In 2001, SAIDO Learning was developed as a method to disrupt the symptoms of memory decline. This year, the Japanese-founded model of care for Alzheimer’s and dementia has found its way to Heron’s Key.
By consistently using reading comprehension, writing and arithmetic exercises repeatedly every day, Heron’s Key residents living in Penrose Harbor have been able to improve symptoms of cognitive decline. Through functional brain imaging research, it was found that the brain is mostly activated by three important factors: reading aloud, solving simple math problems, and positive communication and praise.
Penrose Harbor residents are called the “Learners” in this program and the staff members are the “Supporters”. Each day for 30 minutes, two Learners meet with a Supporter to engage in SAIDO Learning.
The Learners will complete worksheets and write the time it takes them to complete them when finished. After finishing the task, the Learner will receive a big “100” every time on their paper which provides immediate feedback and praise, a key principle of SAIDO Learning. While the typical education system grades are based off percentage correct, SAIDO is not academic. The object is for them to engage in repeated successful accomplishment of basic material, then move on to new material at their own individual level and pace.
By completing the assignments and receiving their 100s, residents are engaged in meaningful, positive interactions. This ultimately interrupts symptoms of memory decline while also increasing energy, improving memory, and helping residents gain a larger social capacity and more confidence.
When the lessons become too easy for the Learner, they are bumped up to a slightly more difficult “just right” level. The goal of SAIDO is not to teach the residents new information, but to engage them in mental stimulation while providing positive encouragement and bonding with other residents and staff.
Currently, four Penrose Harbor residents are involved in the SAIDO Learning program. Their loved ones are already seeing a huge difference in their disposition and memory capacity. Heron’s Key is looking forward to training more staff members to be involved in SAIDO and ultimately help more residents.

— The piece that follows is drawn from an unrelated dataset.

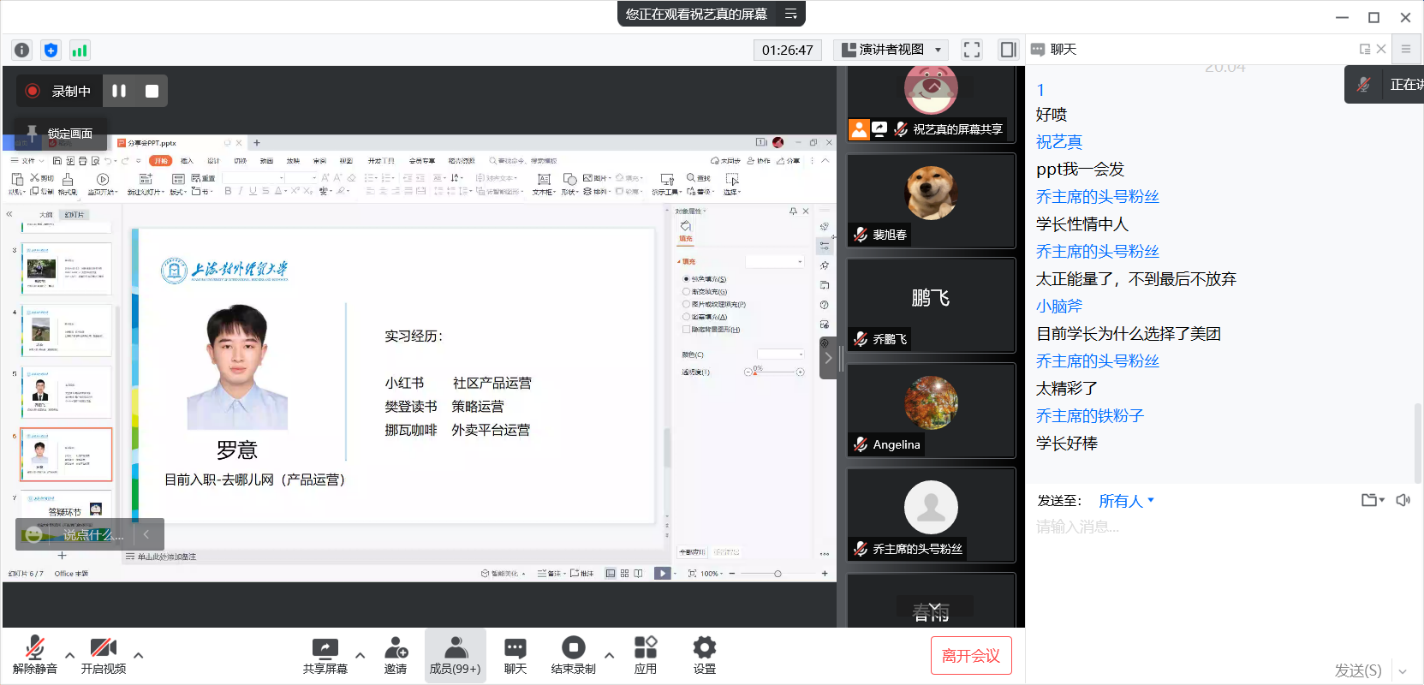The image size is (1424, 685).
Task: Open the network signal status icon
Action: point(79,50)
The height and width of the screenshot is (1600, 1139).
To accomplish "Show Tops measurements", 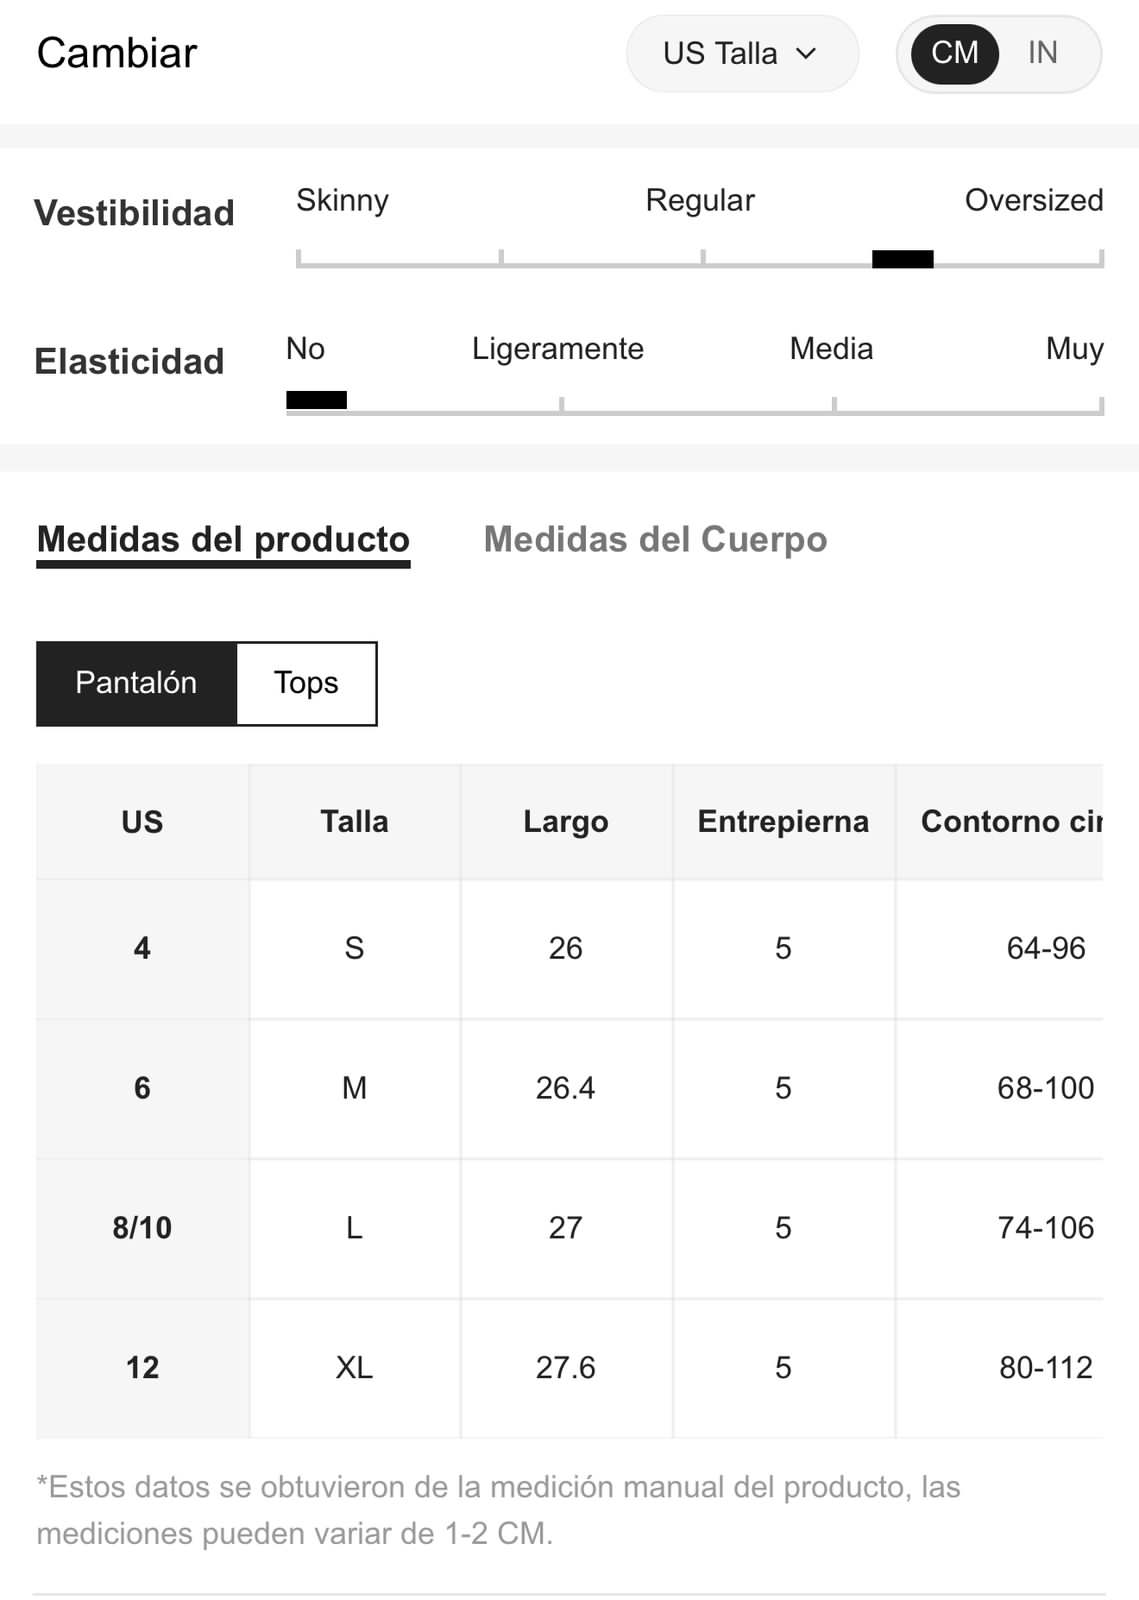I will 306,683.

One of the best parts of SAIDO training is that all Heron’s Key staff members, regardless of their work area, can participate in SAIDO with residents. Employees who do not have daily interactions with residents enjoy the opportunity to get to know residents in a more personal setting and help in ways outside of their regular sector.
Heron’s Key also received a grant to ensure staff members have SAIDO training and will continue to use these funds with additional training throughout the year. Sandi Semler, Heron’s Key Social Services Coordinator and SAIDO Chief Lead Supporter and trainer, has several trainings already scheduled to engage more staff members in the SAIDO Learning program.
In just a few months, SAIDO has made a huge impact on the residents, their families and the staff members. The program is continuing to grow at Heron’s Key and Sandi hopes their progress will impact other senior living communities across the Puget Sound.